■ Exercise instructions ■
For the data below, restate word for word only the lines from the line containing "Open the shopping cart icon" through the line containing "Task: Open the <vector>", both ends included.

Items from a dataset:
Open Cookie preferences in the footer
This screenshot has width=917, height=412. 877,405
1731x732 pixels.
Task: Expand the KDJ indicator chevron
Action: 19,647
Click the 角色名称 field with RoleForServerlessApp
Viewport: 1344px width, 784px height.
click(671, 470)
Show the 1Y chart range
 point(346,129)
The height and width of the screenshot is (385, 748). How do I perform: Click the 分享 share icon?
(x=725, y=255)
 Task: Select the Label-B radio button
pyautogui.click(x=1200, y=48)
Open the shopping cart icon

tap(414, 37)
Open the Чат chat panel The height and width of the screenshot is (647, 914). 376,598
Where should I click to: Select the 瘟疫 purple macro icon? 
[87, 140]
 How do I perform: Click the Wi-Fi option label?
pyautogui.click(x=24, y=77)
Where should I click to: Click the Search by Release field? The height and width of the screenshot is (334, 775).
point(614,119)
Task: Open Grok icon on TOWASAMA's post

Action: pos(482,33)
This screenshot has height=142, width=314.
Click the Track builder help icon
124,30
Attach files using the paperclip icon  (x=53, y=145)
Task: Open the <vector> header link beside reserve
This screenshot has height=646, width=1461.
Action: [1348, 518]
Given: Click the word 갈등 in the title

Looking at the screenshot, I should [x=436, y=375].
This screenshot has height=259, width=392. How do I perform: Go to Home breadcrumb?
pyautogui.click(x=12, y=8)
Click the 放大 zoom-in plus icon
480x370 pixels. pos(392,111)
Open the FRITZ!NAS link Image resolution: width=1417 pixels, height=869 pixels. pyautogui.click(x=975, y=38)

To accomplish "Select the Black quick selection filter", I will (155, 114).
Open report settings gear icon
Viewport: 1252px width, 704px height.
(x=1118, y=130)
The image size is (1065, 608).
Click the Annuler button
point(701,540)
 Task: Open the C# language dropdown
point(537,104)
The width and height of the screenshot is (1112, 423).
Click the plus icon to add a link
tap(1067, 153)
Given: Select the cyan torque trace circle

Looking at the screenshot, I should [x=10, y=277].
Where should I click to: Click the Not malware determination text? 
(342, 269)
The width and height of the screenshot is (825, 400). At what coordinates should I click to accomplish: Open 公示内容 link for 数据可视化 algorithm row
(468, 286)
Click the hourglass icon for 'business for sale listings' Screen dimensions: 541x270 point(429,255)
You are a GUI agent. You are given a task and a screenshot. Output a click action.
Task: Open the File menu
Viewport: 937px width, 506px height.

■ Answer section ■
Open the shopping cart icon

tap(414, 37)
Open the Чат chat panel The height and width of the screenshot is (647, 914). 376,598
Where should I click to: Select the 瘟疫 purple macro icon? 
[87, 140]
 How do I perform: Click the Wi-Fi option label?
pyautogui.click(x=24, y=77)
Where should I click to: Click the Search by Release field? The height and width of the screenshot is (334, 775).
point(614,119)
Task: Open Grok icon on TOWASAMA's post

Action: pos(482,33)
This screenshot has height=142, width=314.
Click the Track builder help icon
124,30
Attach files using the paperclip icon  (x=53, y=145)
Task: Open the <vector> header link beside reserve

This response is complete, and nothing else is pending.